Today’s meditation was skipped.
Today, I get to have a peek at just how much money I need to build the shelves in my living room. I’ve been looking at a variety of different options, but regardless of the options, the price range looks like it’s going to be somewhere between $550 – $700 which… is painful.
Funny thing? I often fall back on Amazon for less expensive options, but they were pretty damned expensive in this case. Tomorrow, I’ll take some measurements in order to get a better idea of the exact length of wall I’m working with and then I’ll be able to narrow things down further.
The thing is? All this pricing has made me feel pretty damn poor yeah? I know it’s not the case, but so many times scarcity is in the mind and not reality… and this is one of those times. I need to remember it’s not as bad as it feels in the moment.
DECK USED: YIN-YANG CAT TAROT
GroundedInMagic’s #Lovers2022TarotChallenge Challenge Prompt
Questions for January 17th and 18th
Three of Cups – Your abstinence from drinking and drugs.
This one came full circle by the end of the day with a question posted on Discord asking about doing tarot readings while under the influence.
The thing is (and this is entirely my opinion), when you are reading for other people, those people are often extremely open to suggestion during their reading. I feel that when you hold that responsibility in your hands, you should be responsible with it. That means being clear headed and mindful of the influence that you have over this other person, and careful to ensure you don’t damage them or their trust during those moments. Partaking of drugs and alcohol makes one… less responsible. Not more.
That said? If someone wants to partake and read for themselves? I don’t see anything wrong with that as you’re not risking hurting anyone but yourself. Not that self harm is okay, but its an entirely different level than carelessly hurting others that put their trust and well-being in your care when having a reading done.
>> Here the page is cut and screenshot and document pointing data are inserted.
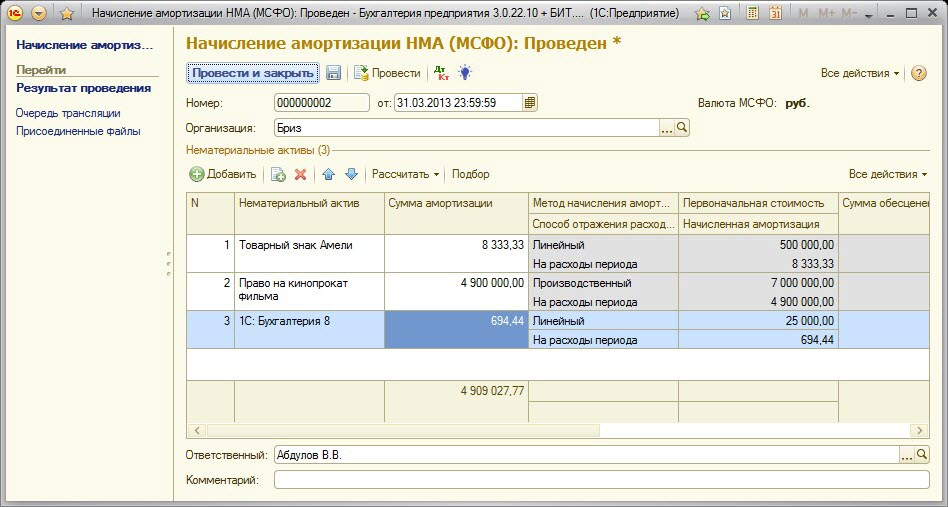Screen dimensions: 948x507
Task: Move the row down with the blue arrow
Action: [351, 174]
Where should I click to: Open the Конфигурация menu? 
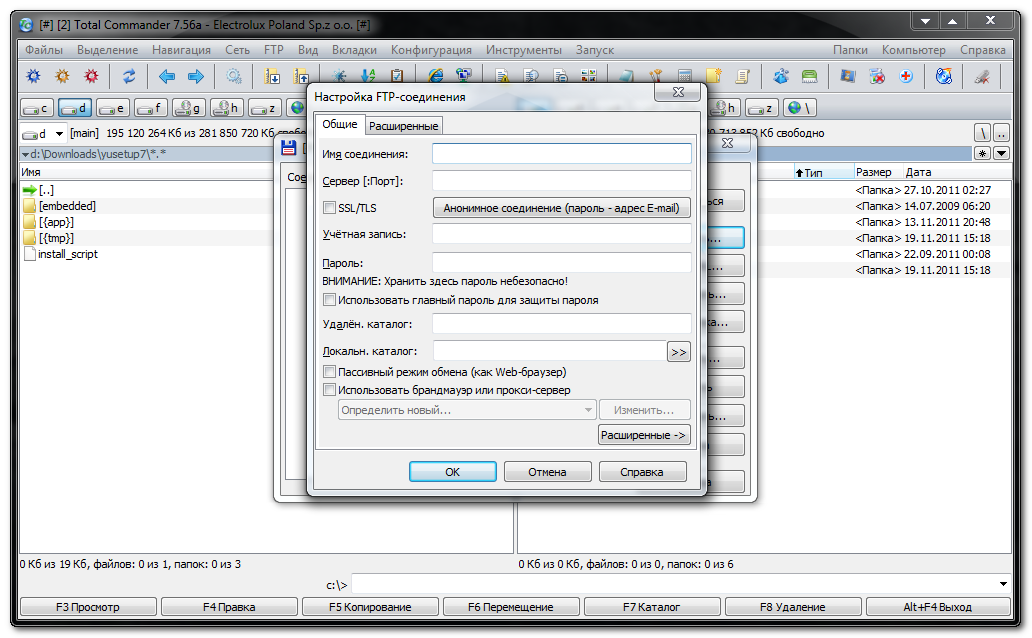click(431, 50)
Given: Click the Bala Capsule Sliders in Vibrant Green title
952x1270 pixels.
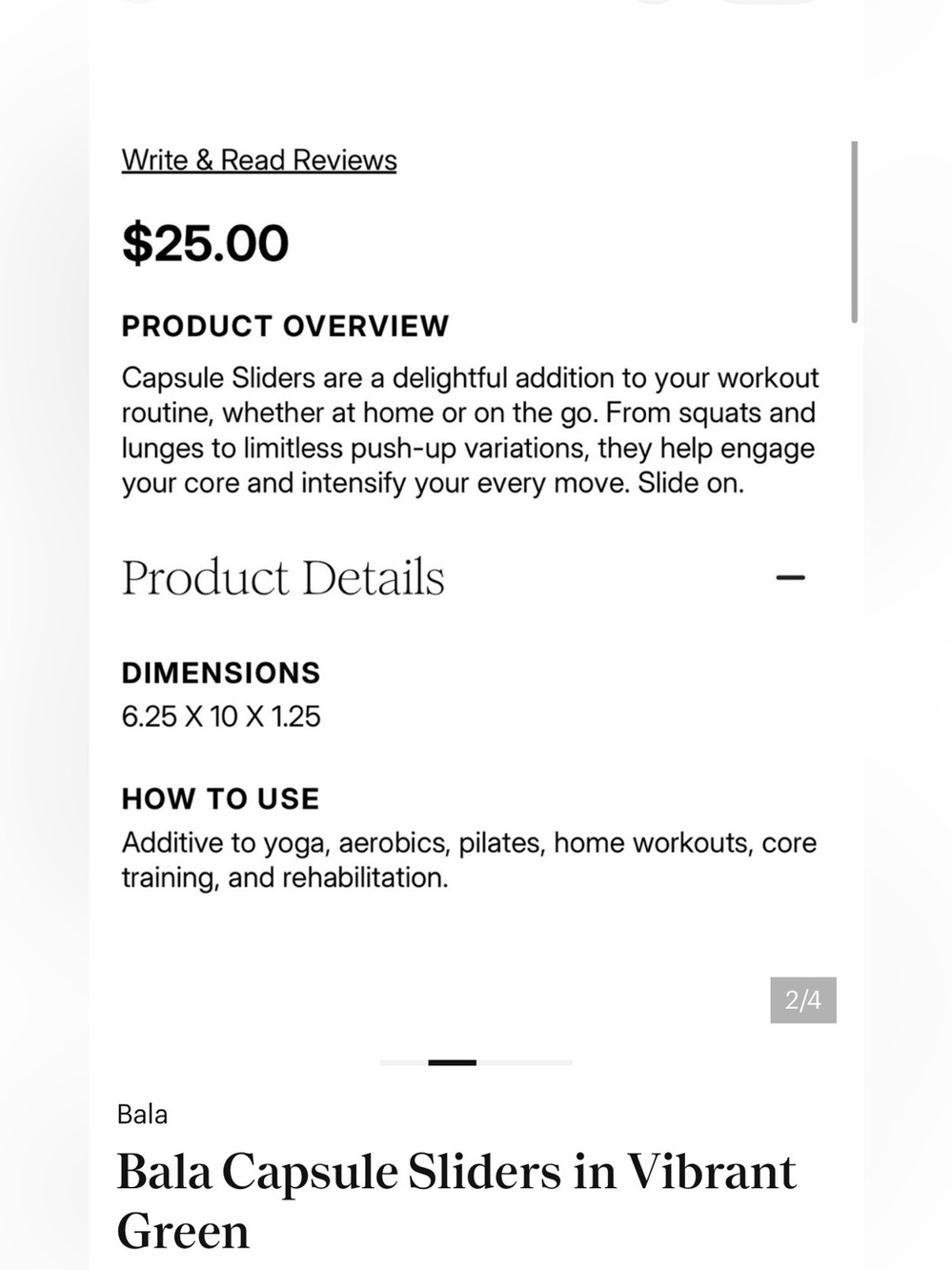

Anyway… yep. I see how this opinion can come off as self-righteous (or even as anger) to someone who doesn’t share my same viewpoints.
Nine of Pentacles – Using your own trials and successes as a way to try and encourage others. Although sometimes it can be inspiring? Other times it just comes off as “why the fuck are you being a whiner?”
This is, of course, not how it’s meant. But, that’s the whole point of this prompt. It’s about the things we say and do to express love (and in this case that love is in the form of encouragement) that can come off as something more negative.
What do I do that I believe is showing love to others, but is actually doing more harm and the good?
King of Wands – Providing opportunities for others, instead of letting them suss them out for themselves. You feel that you are helping, but it often boils down to the difference between teaching a man to fish or giving them the fish. Better to teach so that the man will never go hungry, than to hand it over and they learn nothing other than to depend on you.
Queen of Swords – Staying silent (usually to keep from hurting their feelings) instead of speaking up giving your opinion. Sometimes, even when you don’t mean to be, your words cut through the clutter and chaos, and can come off as sharp or harsh. And sometimes? That’s what they need in order to cut through all the bullshit and see things clearly.
DECK USED: YIN-YANG CAT TAROT
I ate my yogurt? OH! I also downloaded a task manager to see if it might help me in keeping up on the day-to-day self-care type of stuff. I don’t have it set up yet, but I figured I would give it a try.